Der Erlebnisbericht gibt Auskunft über folgende Fragen:
-
wann etwas geschah
wo etwas geschah
was geschah (wichtige Details)
wer (noch) beteiligt war
Die eigentliche Arbeit am Berichten beginnt mit der Einführung des past tense (Ende
Klasse 5). Erst dann können die Schüler formulieren, was sie zu einem bestimmten Zeitpunkt
getan haben.
Die Übungsphasen konzentrieren sich auf eine sichere Verwendung des past tense, den
vielfältigen Einsatz von Zeitangaben sowie die Darstellung von Handlungen und damit auf
den Gebrauch variabler, treffender Verben.

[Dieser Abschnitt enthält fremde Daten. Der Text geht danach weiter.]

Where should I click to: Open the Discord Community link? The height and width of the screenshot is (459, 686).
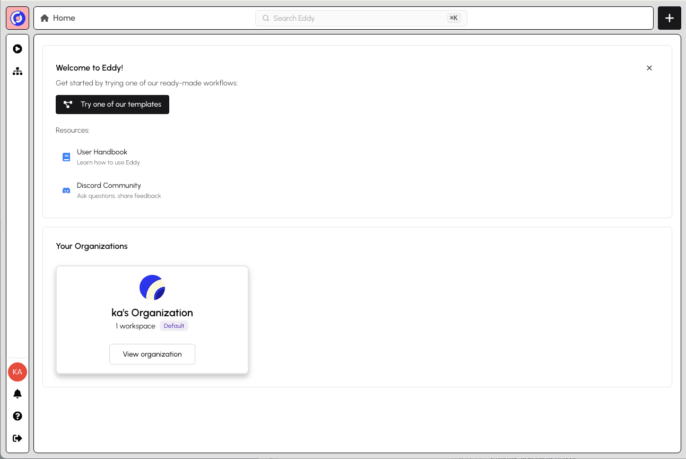109,185
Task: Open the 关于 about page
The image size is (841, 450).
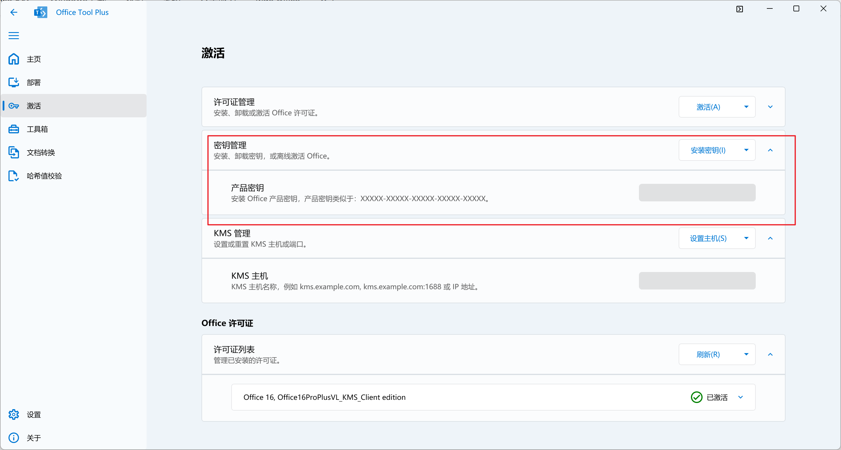Action: pos(34,438)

Da die Berichte in Klassen 5 / Anfang 6 in der Regel noch wenig umfangreich sind, kann eine
Gliederung in Einleitung, Hauptteil, Schluss noch nicht grundsätzlich erwartet werden. Gegen
Ende Klasse 6 könnte aber dahingehend an der Textsorte gearbeitet werden.

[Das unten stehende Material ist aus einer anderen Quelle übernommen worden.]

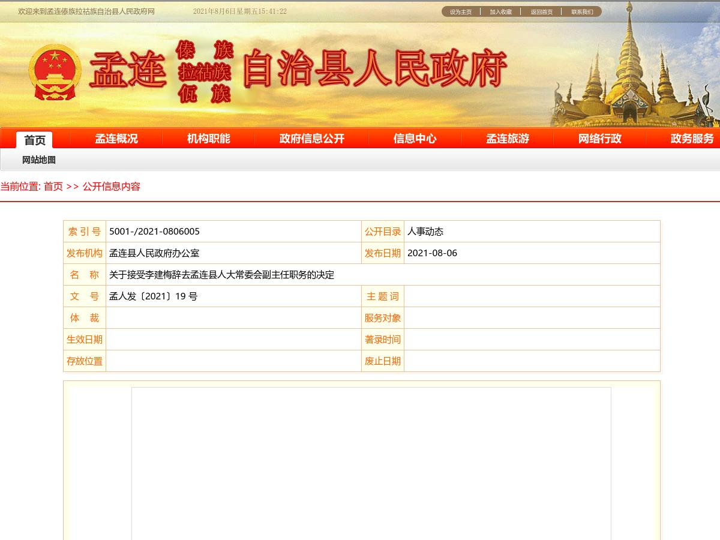Open the 政务服务 navigation menu item
This screenshot has width=720, height=540.
pos(692,139)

Vorschläge zu Themenbereichen:
Bericht zu:
- was man gestern/am Wochenende/letzte Woche getan hat
- Geburtstagsfeier/Kinobesuch/Sportereignis/Konzert
- Urlaub/Klassenfahrt
- Unfall
in Form von:
- Postkarte
- Brief
- E-Mail
- Zeitungsbericht
- Tagebucheintrag
Exemplarisch anhand der Themenbereiche Accident / Having a party / My holiday soll im
Folgenden eine Auswahl von z.T. auch binnendifferenzierenden Übungs- und Aufgabenformaten dargestellt werden, die durch ihre Vielfalt und kleinschrittige Vorgehensweise
aufzeigen, wie an verschiedenen Komponenten, die der Entwicklung des Schreibens dienen,
gearbeitet werden kann und wie sich mit aufsteigenden Jahrgangsstufen das Schreibniveau
erhöht.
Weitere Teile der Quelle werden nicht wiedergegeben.